- AIM OF THE EXERCISE -
Copy out word for word the lines from the one containing "You are a computer-use" through the end of the lines, both ends included, and omit the pictures.

::::::::

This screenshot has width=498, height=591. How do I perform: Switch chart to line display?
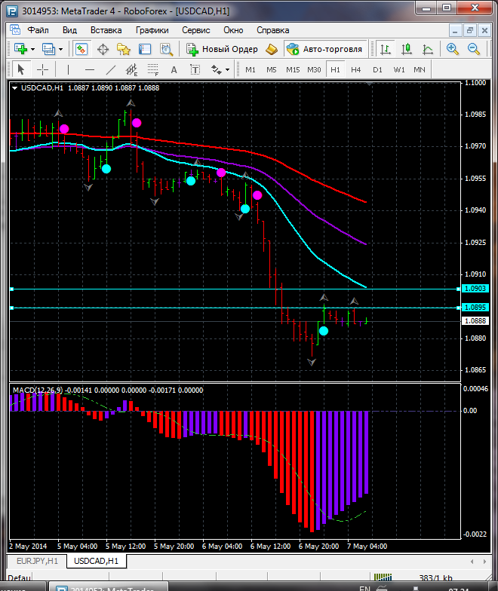pos(428,49)
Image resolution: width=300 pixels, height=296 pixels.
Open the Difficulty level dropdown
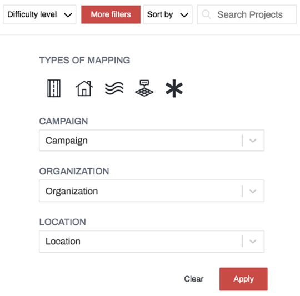click(x=39, y=15)
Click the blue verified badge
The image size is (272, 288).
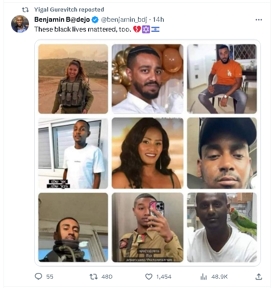pos(95,20)
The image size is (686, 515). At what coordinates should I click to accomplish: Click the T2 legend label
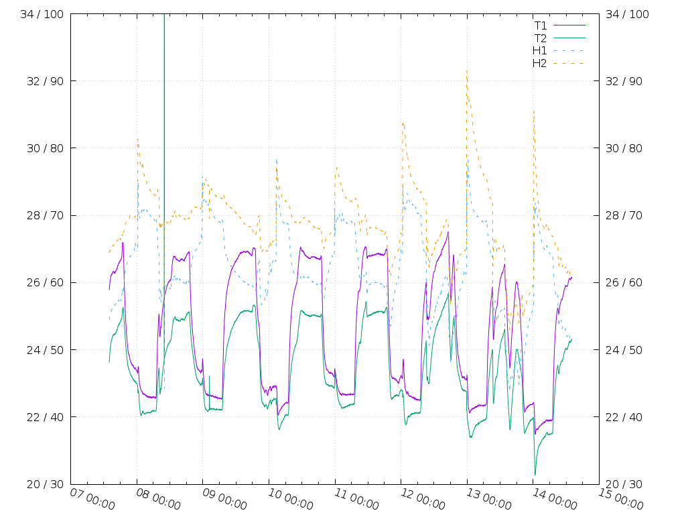click(x=540, y=38)
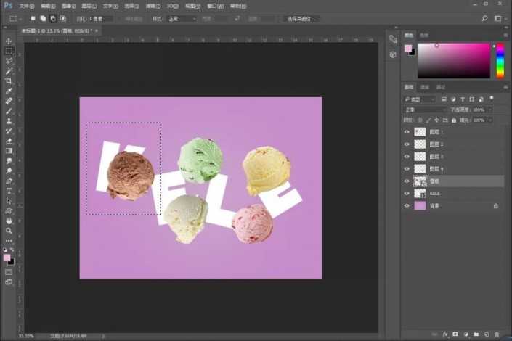The width and height of the screenshot is (512, 341).
Task: Hide the KELE layer
Action: tap(407, 194)
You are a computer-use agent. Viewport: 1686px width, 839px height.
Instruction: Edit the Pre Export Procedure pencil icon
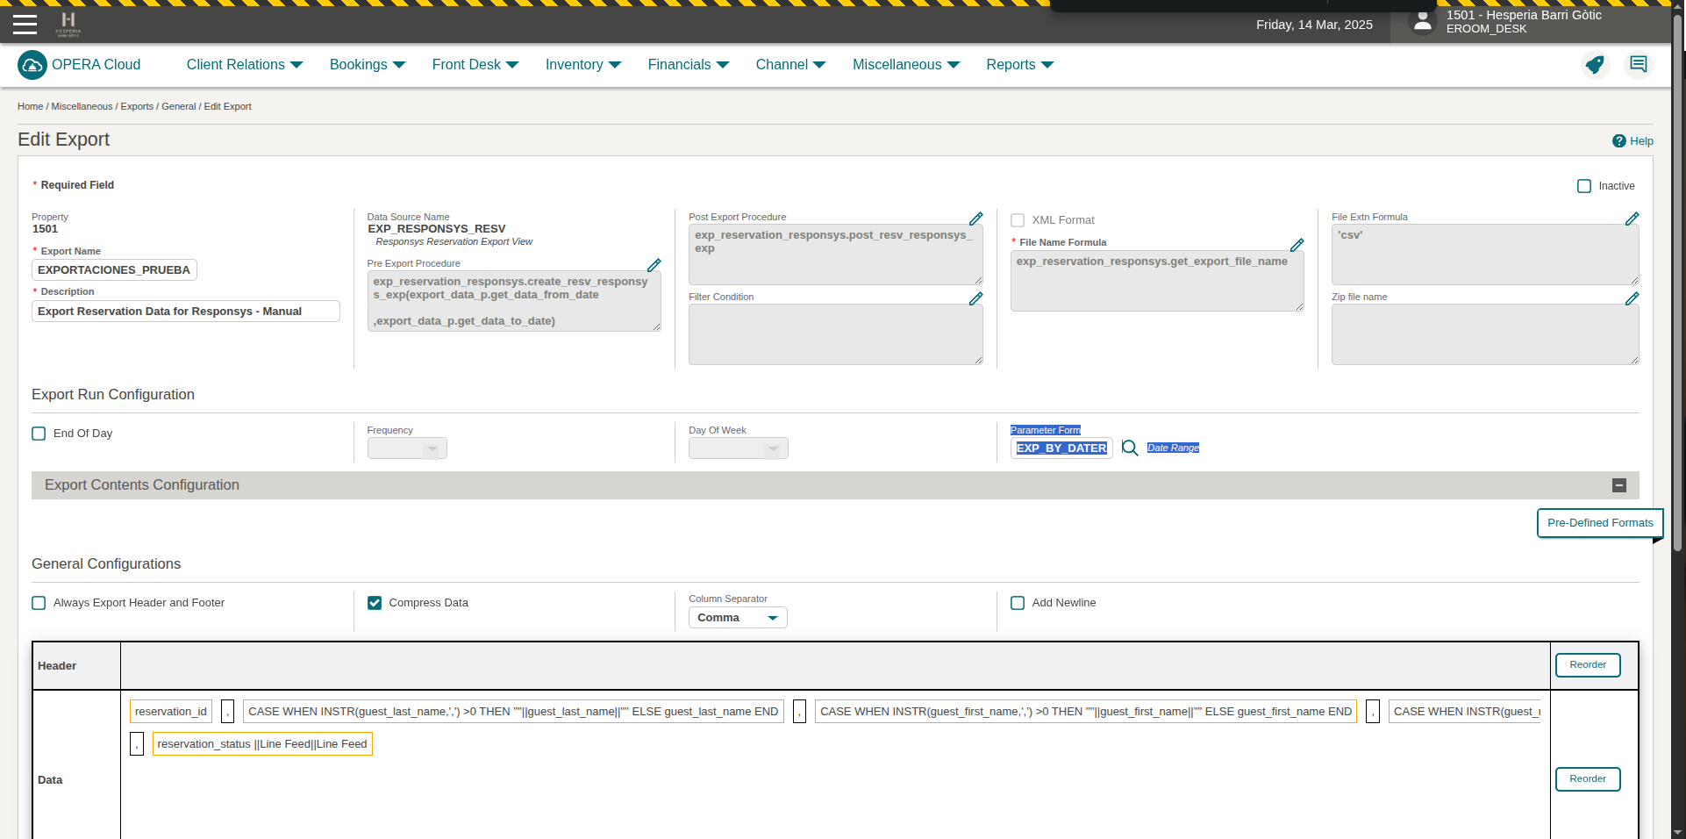(x=654, y=265)
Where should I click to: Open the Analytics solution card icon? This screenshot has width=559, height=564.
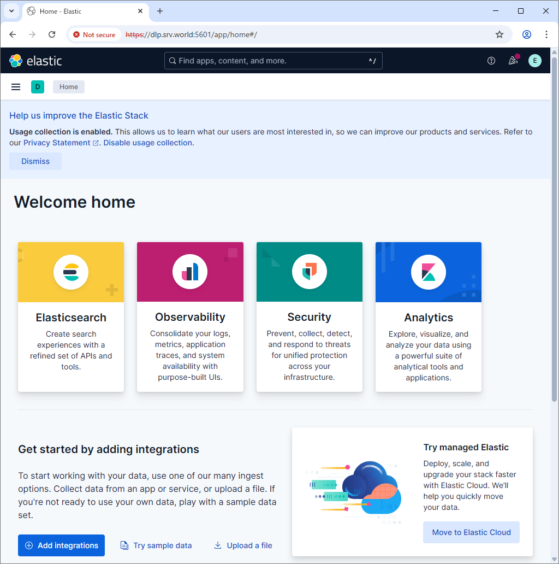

::::::::

- ANSWER -
You are a computer-use agent. Viewport: 1686px width, 839px height.
Instruction: Edit the Pre Export Procedure pencil icon
(x=654, y=265)
Where should I click to: Open the Analytics solution card icon? This screenshot has width=559, height=564.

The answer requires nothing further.